Starting at the line with "How do I perform: Manage" and going on through the line with "644x337 pixels.", reproduce each line in the records below exactly and nothing more.

[Stored items from a collection]
= Beginning of Section =

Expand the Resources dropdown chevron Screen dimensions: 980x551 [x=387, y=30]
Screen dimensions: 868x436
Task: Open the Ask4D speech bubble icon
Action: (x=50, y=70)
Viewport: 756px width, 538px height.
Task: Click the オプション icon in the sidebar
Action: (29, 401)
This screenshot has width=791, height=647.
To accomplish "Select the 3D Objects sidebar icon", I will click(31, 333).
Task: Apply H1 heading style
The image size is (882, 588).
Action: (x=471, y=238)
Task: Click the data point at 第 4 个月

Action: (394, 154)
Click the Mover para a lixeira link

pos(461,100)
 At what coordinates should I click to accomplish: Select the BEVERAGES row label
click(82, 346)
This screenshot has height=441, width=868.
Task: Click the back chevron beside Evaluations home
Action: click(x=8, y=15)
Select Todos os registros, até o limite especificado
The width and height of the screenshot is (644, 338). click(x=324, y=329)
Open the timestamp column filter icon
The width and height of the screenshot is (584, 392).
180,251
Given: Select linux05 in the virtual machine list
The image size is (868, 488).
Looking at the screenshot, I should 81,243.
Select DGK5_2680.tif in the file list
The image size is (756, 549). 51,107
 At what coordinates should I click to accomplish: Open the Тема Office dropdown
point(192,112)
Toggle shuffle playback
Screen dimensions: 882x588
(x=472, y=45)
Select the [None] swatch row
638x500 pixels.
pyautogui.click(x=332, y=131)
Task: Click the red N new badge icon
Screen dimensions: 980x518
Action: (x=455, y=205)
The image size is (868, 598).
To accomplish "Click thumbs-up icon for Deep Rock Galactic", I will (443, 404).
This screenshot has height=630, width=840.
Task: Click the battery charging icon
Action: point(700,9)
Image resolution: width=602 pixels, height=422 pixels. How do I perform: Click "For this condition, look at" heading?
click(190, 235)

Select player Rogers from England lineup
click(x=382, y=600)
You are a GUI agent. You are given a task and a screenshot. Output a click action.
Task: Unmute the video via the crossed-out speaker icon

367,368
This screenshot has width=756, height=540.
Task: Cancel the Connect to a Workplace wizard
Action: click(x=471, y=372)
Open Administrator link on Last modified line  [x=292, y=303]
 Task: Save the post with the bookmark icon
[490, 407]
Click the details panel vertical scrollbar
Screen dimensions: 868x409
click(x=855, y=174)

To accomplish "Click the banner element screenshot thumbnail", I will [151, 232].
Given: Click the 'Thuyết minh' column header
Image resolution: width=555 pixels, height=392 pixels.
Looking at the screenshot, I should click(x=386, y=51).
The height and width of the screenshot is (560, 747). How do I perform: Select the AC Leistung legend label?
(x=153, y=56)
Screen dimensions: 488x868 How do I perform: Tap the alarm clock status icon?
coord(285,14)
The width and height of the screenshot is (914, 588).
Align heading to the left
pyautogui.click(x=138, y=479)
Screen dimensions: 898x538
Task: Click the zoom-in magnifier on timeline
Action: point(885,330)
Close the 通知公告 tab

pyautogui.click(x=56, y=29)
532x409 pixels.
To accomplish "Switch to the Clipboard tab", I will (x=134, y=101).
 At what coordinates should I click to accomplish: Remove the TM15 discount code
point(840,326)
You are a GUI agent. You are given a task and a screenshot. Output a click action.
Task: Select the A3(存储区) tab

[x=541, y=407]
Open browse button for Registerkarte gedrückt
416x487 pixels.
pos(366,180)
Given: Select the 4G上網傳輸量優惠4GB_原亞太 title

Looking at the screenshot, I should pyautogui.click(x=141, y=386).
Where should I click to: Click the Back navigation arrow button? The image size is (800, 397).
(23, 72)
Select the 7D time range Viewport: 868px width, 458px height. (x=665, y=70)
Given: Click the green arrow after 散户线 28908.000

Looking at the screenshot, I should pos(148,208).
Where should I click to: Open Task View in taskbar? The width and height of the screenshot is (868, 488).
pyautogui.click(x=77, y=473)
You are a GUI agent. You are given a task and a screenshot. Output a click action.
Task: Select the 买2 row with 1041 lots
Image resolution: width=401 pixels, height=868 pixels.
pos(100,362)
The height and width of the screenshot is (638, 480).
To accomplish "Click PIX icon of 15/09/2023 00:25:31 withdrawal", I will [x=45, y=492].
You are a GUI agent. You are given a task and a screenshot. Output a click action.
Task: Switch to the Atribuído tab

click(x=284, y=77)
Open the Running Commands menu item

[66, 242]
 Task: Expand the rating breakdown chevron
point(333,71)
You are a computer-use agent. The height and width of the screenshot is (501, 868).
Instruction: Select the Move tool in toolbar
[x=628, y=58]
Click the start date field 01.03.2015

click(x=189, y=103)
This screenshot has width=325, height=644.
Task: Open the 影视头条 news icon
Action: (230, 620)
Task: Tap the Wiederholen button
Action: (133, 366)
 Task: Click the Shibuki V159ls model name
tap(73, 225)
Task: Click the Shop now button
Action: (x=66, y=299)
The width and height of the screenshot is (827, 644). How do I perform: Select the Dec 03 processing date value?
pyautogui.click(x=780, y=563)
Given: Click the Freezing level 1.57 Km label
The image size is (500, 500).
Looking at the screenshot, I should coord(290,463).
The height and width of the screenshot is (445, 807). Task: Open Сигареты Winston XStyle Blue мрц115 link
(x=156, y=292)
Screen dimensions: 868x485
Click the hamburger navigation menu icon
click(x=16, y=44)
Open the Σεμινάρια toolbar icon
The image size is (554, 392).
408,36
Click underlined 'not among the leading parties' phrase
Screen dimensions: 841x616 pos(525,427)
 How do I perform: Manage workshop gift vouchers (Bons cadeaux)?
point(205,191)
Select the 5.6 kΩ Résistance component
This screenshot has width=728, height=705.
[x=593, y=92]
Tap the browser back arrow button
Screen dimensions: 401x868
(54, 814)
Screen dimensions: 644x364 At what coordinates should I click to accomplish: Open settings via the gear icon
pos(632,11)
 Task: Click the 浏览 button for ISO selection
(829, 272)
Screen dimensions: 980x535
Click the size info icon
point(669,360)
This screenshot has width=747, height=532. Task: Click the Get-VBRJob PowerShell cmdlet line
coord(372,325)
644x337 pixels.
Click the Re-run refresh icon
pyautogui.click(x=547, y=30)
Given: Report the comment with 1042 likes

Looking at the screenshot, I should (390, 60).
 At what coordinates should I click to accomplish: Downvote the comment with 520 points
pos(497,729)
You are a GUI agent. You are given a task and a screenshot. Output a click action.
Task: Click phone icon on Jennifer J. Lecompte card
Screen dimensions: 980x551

= End of Section =

## [THE ANSWER]
 How do I perform: Manage workshop gift vouchers (Bons cadeaux)?
point(205,191)
Select the 5.6 kΩ Résistance component
This screenshot has width=728, height=705.
[x=593, y=92]
Tap the browser back arrow button
Screen dimensions: 401x868
(54, 814)
Screen dimensions: 644x364 At what coordinates should I click to accomplish: Open settings via the gear icon
pos(632,11)
 Task: Click the 浏览 button for ISO selection
(829, 272)
Screen dimensions: 980x535
Click the size info icon
point(669,360)
This screenshot has width=747, height=532. Task: Click the Get-VBRJob PowerShell cmdlet line
coord(372,325)
644x337 pixels.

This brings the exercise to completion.